Small Language Models Can Match LLMs as Search Agents With Proper Training, Study Shows
Research shows that while small language models (SLMs) struggle as search agents out of the box, a lightweight fine-tuning approach can bring them to LLM-level performance on complex multi-hop reasoning tasks.
The Problem
SLMs equipped with search tools exhibit surprising behavior:
- Less parametric knowledge than LLMs (expected)
- Search less frequently than needed (unexpected)
- More prone to hallucinations (concerning)
Simply distilling agentic behaviors from LLMs doesn't fully address these issues.
The Solution: Explicit Search Training
The researchers propose a lightweight fine-tuning approach that explicitly trains SLMs to:
- Reliably retrieve — Know when and how to search
- Ground answers — Generate responses based on retrieved evidence
- Avoid adaptive search — Consistent search behavior outperforms complex strategies
Results
| Benchmark | Improvement | Result |
|---|---|---|
| Bamboogle | +17.3 scores | LLM-level |
| HotpotQA | +15.3 scores | LLM-level |
Counterintuitive Finding
"Adaptive search strategies in SLMs often degrade performance, highlighting the necessity of consistent search behavior for reliable reasoning."

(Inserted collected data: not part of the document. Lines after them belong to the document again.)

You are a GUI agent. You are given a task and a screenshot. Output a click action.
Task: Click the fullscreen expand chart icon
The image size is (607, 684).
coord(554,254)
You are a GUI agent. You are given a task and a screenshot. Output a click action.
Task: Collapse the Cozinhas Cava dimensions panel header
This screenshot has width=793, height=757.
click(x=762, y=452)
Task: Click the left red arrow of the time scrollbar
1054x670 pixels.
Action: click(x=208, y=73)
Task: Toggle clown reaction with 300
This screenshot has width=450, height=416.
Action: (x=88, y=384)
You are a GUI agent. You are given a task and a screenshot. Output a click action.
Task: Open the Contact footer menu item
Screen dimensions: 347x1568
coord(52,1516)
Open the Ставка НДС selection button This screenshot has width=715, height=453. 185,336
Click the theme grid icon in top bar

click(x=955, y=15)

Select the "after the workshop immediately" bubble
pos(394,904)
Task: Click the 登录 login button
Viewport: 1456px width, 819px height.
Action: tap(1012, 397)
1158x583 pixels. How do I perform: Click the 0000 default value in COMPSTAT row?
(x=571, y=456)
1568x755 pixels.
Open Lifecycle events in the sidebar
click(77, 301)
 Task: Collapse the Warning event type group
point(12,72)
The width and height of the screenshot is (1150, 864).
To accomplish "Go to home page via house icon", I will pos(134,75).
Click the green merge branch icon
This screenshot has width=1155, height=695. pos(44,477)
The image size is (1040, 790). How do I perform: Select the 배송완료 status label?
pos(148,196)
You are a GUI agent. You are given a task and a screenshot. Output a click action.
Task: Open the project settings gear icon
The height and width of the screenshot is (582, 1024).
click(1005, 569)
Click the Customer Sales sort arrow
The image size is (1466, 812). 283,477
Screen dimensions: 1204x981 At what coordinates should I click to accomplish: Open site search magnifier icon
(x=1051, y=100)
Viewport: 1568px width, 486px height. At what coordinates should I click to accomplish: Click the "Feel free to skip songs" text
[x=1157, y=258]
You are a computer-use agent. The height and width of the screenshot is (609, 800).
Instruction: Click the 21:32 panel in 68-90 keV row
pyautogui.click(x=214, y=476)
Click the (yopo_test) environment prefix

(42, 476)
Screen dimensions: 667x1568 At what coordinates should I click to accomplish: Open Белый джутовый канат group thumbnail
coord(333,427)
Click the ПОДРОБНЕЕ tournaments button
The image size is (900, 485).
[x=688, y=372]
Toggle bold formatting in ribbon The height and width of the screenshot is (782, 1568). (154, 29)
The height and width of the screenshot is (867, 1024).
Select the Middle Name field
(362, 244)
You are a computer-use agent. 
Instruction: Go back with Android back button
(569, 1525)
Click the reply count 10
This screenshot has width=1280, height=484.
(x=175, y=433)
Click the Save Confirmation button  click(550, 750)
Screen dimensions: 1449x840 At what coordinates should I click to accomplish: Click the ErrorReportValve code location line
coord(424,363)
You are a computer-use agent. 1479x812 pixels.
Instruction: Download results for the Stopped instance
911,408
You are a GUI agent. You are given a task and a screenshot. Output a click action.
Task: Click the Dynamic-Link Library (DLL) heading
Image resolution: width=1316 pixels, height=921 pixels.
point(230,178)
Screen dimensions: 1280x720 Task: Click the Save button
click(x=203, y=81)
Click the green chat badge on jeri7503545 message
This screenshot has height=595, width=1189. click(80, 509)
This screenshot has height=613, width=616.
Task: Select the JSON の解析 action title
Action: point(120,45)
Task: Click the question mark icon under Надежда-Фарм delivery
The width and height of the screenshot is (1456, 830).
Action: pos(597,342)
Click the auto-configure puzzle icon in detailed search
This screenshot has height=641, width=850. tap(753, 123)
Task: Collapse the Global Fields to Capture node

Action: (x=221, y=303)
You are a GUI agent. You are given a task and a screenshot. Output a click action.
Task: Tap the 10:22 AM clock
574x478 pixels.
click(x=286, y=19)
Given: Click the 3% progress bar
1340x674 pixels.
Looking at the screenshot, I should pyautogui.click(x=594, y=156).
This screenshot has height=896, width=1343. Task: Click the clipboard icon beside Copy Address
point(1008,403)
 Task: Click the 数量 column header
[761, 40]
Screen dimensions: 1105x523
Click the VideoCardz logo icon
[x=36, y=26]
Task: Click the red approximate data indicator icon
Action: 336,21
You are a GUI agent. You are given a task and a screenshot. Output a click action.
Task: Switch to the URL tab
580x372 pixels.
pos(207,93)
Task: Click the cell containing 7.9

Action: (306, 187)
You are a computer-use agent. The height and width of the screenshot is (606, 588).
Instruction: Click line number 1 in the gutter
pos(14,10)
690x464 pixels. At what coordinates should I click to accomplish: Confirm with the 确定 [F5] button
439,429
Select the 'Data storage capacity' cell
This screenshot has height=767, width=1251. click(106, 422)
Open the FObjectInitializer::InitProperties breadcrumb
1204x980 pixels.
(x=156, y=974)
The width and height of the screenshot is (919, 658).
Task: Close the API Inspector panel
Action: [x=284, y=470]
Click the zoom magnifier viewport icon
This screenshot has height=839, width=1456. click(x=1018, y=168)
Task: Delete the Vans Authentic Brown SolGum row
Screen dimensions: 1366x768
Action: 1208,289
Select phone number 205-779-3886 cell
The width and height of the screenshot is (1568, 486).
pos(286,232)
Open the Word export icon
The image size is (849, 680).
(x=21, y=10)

Complex, adaptive search strategies actually hurt SLMs. Simple, consistent search patterns work better.
Why It Matters
- Cost efficiency — SLMs are orders of magnitude cheaper to run than LLMs
- Edge deployment — SLMs can run on-device, enabling offline search agents
- Latency — Smaller models respond faster
- Democratization — Makes powerful search agents accessible beyond API-dependent applications
Implications for Agentica
For content platforms and agent services, this research suggests that effective search agents don't necessarily need frontier models — a well-trained SLM with search tools can deliver comparable results at a fraction of the cost.